EXERCISE BRIEF ▸ For this exercise, print the records below verbatim.

DATA FOR THE TASK ▸
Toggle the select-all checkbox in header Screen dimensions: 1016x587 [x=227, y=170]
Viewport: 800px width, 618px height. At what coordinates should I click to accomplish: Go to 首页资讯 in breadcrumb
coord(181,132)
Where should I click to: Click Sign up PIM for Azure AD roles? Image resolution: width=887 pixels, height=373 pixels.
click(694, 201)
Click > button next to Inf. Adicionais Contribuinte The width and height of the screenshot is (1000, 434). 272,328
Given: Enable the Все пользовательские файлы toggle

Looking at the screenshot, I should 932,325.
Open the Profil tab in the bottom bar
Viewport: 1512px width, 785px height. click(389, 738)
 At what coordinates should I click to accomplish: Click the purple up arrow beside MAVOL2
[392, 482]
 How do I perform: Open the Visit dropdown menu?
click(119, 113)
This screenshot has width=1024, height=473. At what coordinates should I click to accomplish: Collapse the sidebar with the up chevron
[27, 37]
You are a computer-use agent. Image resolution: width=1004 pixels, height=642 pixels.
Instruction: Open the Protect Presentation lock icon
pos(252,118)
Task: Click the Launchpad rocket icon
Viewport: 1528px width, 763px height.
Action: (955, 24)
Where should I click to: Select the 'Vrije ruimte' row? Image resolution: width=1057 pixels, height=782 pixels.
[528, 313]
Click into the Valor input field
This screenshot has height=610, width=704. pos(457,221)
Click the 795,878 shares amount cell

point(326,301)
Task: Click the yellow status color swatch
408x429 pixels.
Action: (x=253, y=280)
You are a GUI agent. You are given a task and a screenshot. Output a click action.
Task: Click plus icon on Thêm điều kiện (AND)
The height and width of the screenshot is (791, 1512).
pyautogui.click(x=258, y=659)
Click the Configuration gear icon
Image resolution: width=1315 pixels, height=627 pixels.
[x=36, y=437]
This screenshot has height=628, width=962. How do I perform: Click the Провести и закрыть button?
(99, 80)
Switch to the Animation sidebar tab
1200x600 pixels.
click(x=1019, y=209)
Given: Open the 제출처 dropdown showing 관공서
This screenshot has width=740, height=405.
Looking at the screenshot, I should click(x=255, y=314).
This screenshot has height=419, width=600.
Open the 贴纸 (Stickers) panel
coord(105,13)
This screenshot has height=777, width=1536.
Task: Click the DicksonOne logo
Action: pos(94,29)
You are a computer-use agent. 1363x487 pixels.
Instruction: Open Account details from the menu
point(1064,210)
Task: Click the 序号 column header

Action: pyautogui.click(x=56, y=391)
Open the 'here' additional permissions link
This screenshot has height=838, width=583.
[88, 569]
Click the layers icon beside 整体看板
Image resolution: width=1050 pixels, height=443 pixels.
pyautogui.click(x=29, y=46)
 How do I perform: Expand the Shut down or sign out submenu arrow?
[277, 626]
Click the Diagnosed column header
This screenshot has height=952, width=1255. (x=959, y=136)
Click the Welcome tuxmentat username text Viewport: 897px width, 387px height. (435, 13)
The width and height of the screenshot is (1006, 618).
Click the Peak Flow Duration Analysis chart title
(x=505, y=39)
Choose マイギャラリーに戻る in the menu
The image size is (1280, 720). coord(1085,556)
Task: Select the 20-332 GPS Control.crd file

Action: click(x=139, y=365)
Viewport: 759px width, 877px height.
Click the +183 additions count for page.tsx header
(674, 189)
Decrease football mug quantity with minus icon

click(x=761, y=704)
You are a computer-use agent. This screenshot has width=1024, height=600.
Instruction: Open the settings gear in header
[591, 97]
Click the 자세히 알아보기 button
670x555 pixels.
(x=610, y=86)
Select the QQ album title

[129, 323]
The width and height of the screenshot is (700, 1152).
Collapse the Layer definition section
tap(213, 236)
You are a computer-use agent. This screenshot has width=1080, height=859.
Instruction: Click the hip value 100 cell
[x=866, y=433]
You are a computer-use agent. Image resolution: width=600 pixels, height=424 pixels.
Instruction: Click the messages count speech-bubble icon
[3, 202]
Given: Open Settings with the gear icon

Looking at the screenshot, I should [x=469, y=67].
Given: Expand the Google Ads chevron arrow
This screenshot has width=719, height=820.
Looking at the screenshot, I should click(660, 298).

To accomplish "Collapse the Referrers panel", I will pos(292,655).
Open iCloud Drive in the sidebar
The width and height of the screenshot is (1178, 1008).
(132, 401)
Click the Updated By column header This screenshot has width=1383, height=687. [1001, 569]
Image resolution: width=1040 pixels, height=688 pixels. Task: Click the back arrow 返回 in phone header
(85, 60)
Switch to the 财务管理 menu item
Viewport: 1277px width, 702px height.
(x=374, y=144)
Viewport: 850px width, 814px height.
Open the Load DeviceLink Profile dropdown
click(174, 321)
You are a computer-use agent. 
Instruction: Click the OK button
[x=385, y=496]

WRITTEN ANSWER ▸
Toggle the select-all checkbox in header Screen dimensions: 1016x587 [x=227, y=170]
Viewport: 800px width, 618px height. At what coordinates should I click to accomplish: Go to 首页资讯 in breadcrumb
coord(181,132)
Where should I click to: Click Sign up PIM for Azure AD roles? Image resolution: width=887 pixels, height=373 pixels.
click(694, 201)
Click > button next to Inf. Adicionais Contribuinte The width and height of the screenshot is (1000, 434). 272,328
Given: Enable the Все пользовательские файлы toggle

Looking at the screenshot, I should 932,325.
Open the Profil tab in the bottom bar
Viewport: 1512px width, 785px height. click(389, 738)
 At what coordinates should I click to accomplish: Click the purple up arrow beside MAVOL2
[392, 482]
 How do I perform: Open the Visit dropdown menu?
click(119, 113)
This screenshot has width=1024, height=473. At what coordinates should I click to accomplish: Collapse the sidebar with the up chevron
[27, 37]
You are a computer-use agent. Image resolution: width=1004 pixels, height=642 pixels.
Instruction: Open the Protect Presentation lock icon
pos(252,118)
Task: Click the Launchpad rocket icon
Viewport: 1528px width, 763px height.
Action: (955, 24)
Where should I click to: Select the 'Vrije ruimte' row? Image resolution: width=1057 pixels, height=782 pixels.
[528, 313]
Click into the Valor input field
This screenshot has height=610, width=704. pos(457,221)
Click the 795,878 shares amount cell

point(326,301)
Task: Click the yellow status color swatch
408x429 pixels.
Action: (x=253, y=280)
You are a GUI agent. You are given a task and a screenshot. Output a click action.
Task: Click plus icon on Thêm điều kiện (AND)
The height and width of the screenshot is (791, 1512).
pyautogui.click(x=258, y=659)
Click the Configuration gear icon
Image resolution: width=1315 pixels, height=627 pixels.
[x=36, y=437]
This screenshot has height=628, width=962. How do I perform: Click the Провести и закрыть button?
(99, 80)
Switch to the Animation sidebar tab
1200x600 pixels.
click(x=1019, y=209)
Given: Open the 제출처 dropdown showing 관공서
This screenshot has width=740, height=405.
Looking at the screenshot, I should click(x=255, y=314).
This screenshot has height=419, width=600.
Open the 贴纸 (Stickers) panel
coord(105,13)
This screenshot has height=777, width=1536.
Task: Click the DicksonOne logo
Action: pos(94,29)
You are a computer-use agent. 1363x487 pixels.
Instruction: Open Account details from the menu
point(1064,210)
Task: Click the 序号 column header

Action: pyautogui.click(x=56, y=391)
Open the 'here' additional permissions link
This screenshot has height=838, width=583.
[88, 569]
Click the layers icon beside 整体看板
Image resolution: width=1050 pixels, height=443 pixels.
pyautogui.click(x=29, y=46)
 How do I perform: Expand the Shut down or sign out submenu arrow?
[277, 626]
Click the Diagnosed column header
This screenshot has height=952, width=1255. (x=959, y=136)
Click the Welcome tuxmentat username text Viewport: 897px width, 387px height. (435, 13)
The width and height of the screenshot is (1006, 618).
Click the Peak Flow Duration Analysis chart title
(x=505, y=39)
Choose マイギャラリーに戻る in the menu
The image size is (1280, 720). coord(1085,556)
Task: Select the 20-332 GPS Control.crd file

Action: click(x=139, y=365)
Viewport: 759px width, 877px height.
Click the +183 additions count for page.tsx header
(674, 189)
Decrease football mug quantity with minus icon

click(x=761, y=704)
You are a computer-use agent. This screenshot has width=1024, height=600.
Instruction: Open the settings gear in header
[591, 97]
Click the 자세히 알아보기 button
670x555 pixels.
(x=610, y=86)
Select the QQ album title

[129, 323]
The width and height of the screenshot is (700, 1152).
Collapse the Layer definition section
tap(213, 236)
You are a computer-use agent. This screenshot has width=1080, height=859.
Instruction: Click the hip value 100 cell
[x=866, y=433]
You are a computer-use agent. Image resolution: width=600 pixels, height=424 pixels.
Instruction: Click the messages count speech-bubble icon
[3, 202]
Given: Open Settings with the gear icon

Looking at the screenshot, I should [x=469, y=67].
Given: Expand the Google Ads chevron arrow
This screenshot has width=719, height=820.
Looking at the screenshot, I should click(660, 298).

To accomplish "Collapse the Referrers panel", I will pos(292,655).
Open iCloud Drive in the sidebar
The width and height of the screenshot is (1178, 1008).
(132, 401)
Click the Updated By column header This screenshot has width=1383, height=687. [1001, 569]
Image resolution: width=1040 pixels, height=688 pixels. Task: Click the back arrow 返回 in phone header
(85, 60)
Switch to the 财务管理 menu item
Viewport: 1277px width, 702px height.
(x=374, y=144)
Viewport: 850px width, 814px height.
Open the Load DeviceLink Profile dropdown
click(174, 321)
You are a computer-use agent. 
Instruction: Click the OK button
[x=385, y=496]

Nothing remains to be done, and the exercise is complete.